**What you should do:**
Whether an entry is long or short, retype it exactly.

Start of Block

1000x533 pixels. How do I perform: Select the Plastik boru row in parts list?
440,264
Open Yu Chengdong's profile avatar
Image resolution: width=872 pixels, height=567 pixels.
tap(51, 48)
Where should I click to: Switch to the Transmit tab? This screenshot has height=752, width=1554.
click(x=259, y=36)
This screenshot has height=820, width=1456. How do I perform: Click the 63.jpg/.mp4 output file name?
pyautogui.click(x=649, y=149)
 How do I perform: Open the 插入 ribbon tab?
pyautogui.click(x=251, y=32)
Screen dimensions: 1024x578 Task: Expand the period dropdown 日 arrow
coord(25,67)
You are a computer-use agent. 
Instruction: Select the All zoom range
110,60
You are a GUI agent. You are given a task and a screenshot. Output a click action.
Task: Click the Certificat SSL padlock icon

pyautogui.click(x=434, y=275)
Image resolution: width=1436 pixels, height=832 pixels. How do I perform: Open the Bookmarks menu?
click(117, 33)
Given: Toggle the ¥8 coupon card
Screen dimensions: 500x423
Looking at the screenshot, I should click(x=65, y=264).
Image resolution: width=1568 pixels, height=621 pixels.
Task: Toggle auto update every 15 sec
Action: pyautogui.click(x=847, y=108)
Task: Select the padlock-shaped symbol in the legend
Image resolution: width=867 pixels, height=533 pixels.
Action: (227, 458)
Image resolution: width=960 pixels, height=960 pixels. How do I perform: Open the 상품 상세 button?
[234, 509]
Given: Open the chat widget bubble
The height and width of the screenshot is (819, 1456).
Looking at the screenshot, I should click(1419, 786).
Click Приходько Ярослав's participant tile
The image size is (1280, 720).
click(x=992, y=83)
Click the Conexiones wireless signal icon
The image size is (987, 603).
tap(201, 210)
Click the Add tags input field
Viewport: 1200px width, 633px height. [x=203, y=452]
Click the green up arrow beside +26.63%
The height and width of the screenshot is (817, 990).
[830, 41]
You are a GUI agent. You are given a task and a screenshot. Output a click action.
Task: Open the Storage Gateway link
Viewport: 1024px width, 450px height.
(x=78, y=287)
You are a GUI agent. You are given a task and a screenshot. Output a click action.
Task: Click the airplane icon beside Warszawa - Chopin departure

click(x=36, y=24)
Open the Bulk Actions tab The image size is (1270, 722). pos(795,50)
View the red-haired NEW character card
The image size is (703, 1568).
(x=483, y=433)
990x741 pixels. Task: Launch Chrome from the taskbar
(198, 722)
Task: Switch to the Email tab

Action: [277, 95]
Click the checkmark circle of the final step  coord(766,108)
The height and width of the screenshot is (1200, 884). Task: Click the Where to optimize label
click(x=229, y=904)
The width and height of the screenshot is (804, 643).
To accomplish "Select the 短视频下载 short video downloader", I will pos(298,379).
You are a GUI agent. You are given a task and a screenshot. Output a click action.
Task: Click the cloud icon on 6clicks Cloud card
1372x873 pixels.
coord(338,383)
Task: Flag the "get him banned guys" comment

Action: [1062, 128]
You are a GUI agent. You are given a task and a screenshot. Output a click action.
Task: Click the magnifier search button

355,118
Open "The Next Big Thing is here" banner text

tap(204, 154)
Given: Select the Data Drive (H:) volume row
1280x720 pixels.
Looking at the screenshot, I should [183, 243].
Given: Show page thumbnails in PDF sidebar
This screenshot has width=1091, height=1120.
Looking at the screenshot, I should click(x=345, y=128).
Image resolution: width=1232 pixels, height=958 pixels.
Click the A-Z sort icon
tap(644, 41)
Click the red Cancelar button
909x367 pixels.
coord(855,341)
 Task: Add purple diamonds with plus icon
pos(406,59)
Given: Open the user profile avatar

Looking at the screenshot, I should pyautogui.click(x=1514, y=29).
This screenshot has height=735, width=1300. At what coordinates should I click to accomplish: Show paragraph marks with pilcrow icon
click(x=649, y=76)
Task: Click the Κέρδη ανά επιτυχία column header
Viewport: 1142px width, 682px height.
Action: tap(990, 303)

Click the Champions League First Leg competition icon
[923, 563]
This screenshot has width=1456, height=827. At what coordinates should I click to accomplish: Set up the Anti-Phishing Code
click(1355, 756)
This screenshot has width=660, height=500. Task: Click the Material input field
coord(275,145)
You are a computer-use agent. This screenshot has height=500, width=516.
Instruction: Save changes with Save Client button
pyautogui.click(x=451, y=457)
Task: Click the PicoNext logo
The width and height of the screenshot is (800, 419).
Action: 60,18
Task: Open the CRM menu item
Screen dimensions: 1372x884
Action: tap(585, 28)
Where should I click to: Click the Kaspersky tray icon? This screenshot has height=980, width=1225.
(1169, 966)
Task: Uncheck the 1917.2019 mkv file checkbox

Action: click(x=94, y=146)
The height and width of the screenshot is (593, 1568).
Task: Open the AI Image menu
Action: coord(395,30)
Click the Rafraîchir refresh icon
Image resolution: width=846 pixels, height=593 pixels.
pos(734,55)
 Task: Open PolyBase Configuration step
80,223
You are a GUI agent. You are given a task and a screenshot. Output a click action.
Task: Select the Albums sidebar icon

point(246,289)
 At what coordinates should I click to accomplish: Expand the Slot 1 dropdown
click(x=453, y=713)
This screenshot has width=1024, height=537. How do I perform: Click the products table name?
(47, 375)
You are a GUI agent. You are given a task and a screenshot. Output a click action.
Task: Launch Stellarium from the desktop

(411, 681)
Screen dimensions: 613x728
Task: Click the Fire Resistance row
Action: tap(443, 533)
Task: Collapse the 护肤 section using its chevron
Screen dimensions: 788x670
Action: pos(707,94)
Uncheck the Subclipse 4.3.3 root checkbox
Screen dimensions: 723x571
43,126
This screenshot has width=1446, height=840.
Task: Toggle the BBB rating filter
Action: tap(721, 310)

End of Block

**Exercise response:**
1000x533 pixels. How do I perform: Select the Plastik boru row in parts list?
440,264
Open Yu Chengdong's profile avatar
Image resolution: width=872 pixels, height=567 pixels.
tap(51, 48)
Where should I click to: Switch to the Transmit tab? This screenshot has height=752, width=1554.
click(x=259, y=36)
This screenshot has height=820, width=1456. How do I perform: Click the 63.jpg/.mp4 output file name?
pyautogui.click(x=649, y=149)
 How do I perform: Open the 插入 ribbon tab?
pyautogui.click(x=251, y=32)
Screen dimensions: 1024x578 Task: Expand the period dropdown 日 arrow
coord(25,67)
You are a computer-use agent. 
Instruction: Select the All zoom range
110,60
You are a GUI agent. You are given a task and a screenshot. Output a click action.
Task: Click the Certificat SSL padlock icon

pyautogui.click(x=434, y=275)
Image resolution: width=1436 pixels, height=832 pixels. How do I perform: Open the Bookmarks menu?
click(117, 33)
Given: Toggle the ¥8 coupon card
Screen dimensions: 500x423
Looking at the screenshot, I should click(x=65, y=264).
Image resolution: width=1568 pixels, height=621 pixels.
Task: Toggle auto update every 15 sec
Action: pyautogui.click(x=847, y=108)
Task: Select the padlock-shaped symbol in the legend
Image resolution: width=867 pixels, height=533 pixels.
Action: (227, 458)
Image resolution: width=960 pixels, height=960 pixels. How do I perform: Open the 상품 상세 button?
[234, 509]
Given: Open the chat widget bubble
The height and width of the screenshot is (819, 1456).
Looking at the screenshot, I should click(1419, 786).
Click Приходько Ярослав's participant tile
The image size is (1280, 720).
click(x=992, y=83)
Click the Conexiones wireless signal icon
The image size is (987, 603).
tap(201, 210)
Click the Add tags input field
Viewport: 1200px width, 633px height. [x=203, y=452]
Click the green up arrow beside +26.63%
The height and width of the screenshot is (817, 990).
[830, 41]
You are a GUI agent. You are given a task and a screenshot. Output a click action.
Task: Open the Storage Gateway link
Viewport: 1024px width, 450px height.
(x=78, y=287)
You are a GUI agent. You are given a task and a screenshot. Output a click action.
Task: Click the airplane icon beside Warszawa - Chopin departure

click(x=36, y=24)
Open the Bulk Actions tab The image size is (1270, 722). pos(795,50)
View the red-haired NEW character card
The image size is (703, 1568).
(x=483, y=433)
990x741 pixels. Task: Launch Chrome from the taskbar
(198, 722)
Task: Switch to the Email tab

Action: [277, 95]
Click the checkmark circle of the final step  coord(766,108)
The height and width of the screenshot is (1200, 884). Task: Click the Where to optimize label
click(x=229, y=904)
The width and height of the screenshot is (804, 643).
To accomplish "Select the 短视频下载 short video downloader", I will pos(298,379).
You are a GUI agent. You are given a task and a screenshot. Output a click action.
Task: Click the cloud icon on 6clicks Cloud card
1372x873 pixels.
coord(338,383)
Task: Flag the "get him banned guys" comment

Action: [1062, 128]
You are a GUI agent. You are given a task and a screenshot. Output a click action.
Task: Click the magnifier search button

355,118
Open "The Next Big Thing is here" banner text

tap(204, 154)
Given: Select the Data Drive (H:) volume row
1280x720 pixels.
Looking at the screenshot, I should [183, 243].
Given: Show page thumbnails in PDF sidebar
This screenshot has width=1091, height=1120.
Looking at the screenshot, I should click(x=345, y=128).
Image resolution: width=1232 pixels, height=958 pixels.
Click the A-Z sort icon
tap(644, 41)
Click the red Cancelar button
909x367 pixels.
coord(855,341)
 Task: Add purple diamonds with plus icon
pos(406,59)
Given: Open the user profile avatar

Looking at the screenshot, I should pyautogui.click(x=1514, y=29).
This screenshot has height=735, width=1300. At what coordinates should I click to accomplish: Show paragraph marks with pilcrow icon
click(x=649, y=76)
Task: Click the Κέρδη ανά επιτυχία column header
Viewport: 1142px width, 682px height.
Action: tap(990, 303)

Click the Champions League First Leg competition icon
[923, 563]
This screenshot has width=1456, height=827. At what coordinates should I click to accomplish: Set up the Anti-Phishing Code
click(1355, 756)
This screenshot has width=660, height=500. Task: Click the Material input field
coord(275,145)
You are a computer-use agent. This screenshot has height=500, width=516.
Instruction: Save changes with Save Client button
pyautogui.click(x=451, y=457)
Task: Click the PicoNext logo
The width and height of the screenshot is (800, 419).
Action: 60,18
Task: Open the CRM menu item
Screen dimensions: 1372x884
Action: tap(585, 28)
Where should I click to: Click the Kaspersky tray icon? This screenshot has height=980, width=1225.
(1169, 966)
Task: Uncheck the 1917.2019 mkv file checkbox

Action: click(x=94, y=146)
The height and width of the screenshot is (593, 1568).
Task: Open the AI Image menu
Action: coord(395,30)
Click the Rafraîchir refresh icon
Image resolution: width=846 pixels, height=593 pixels.
pos(734,55)
 Task: Open PolyBase Configuration step
80,223
You are a GUI agent. You are given a task and a screenshot. Output a click action.
Task: Select the Albums sidebar icon

point(246,289)
 At what coordinates should I click to accomplish: Expand the Slot 1 dropdown
click(x=453, y=713)
This screenshot has width=1024, height=537. How do I perform: Click the products table name?
(47, 375)
You are a GUI agent. You are given a task and a screenshot. Output a click action.
Task: Launch Stellarium from the desktop

(411, 681)
Screen dimensions: 613x728
Task: Click the Fire Resistance row
Action: tap(443, 533)
Task: Collapse the 护肤 section using its chevron
Screen dimensions: 788x670
Action: pos(707,94)
Uncheck the Subclipse 4.3.3 root checkbox
Screen dimensions: 723x571
43,126
This screenshot has width=1446, height=840.
Task: Toggle the BBB rating filter
Action: tap(721, 310)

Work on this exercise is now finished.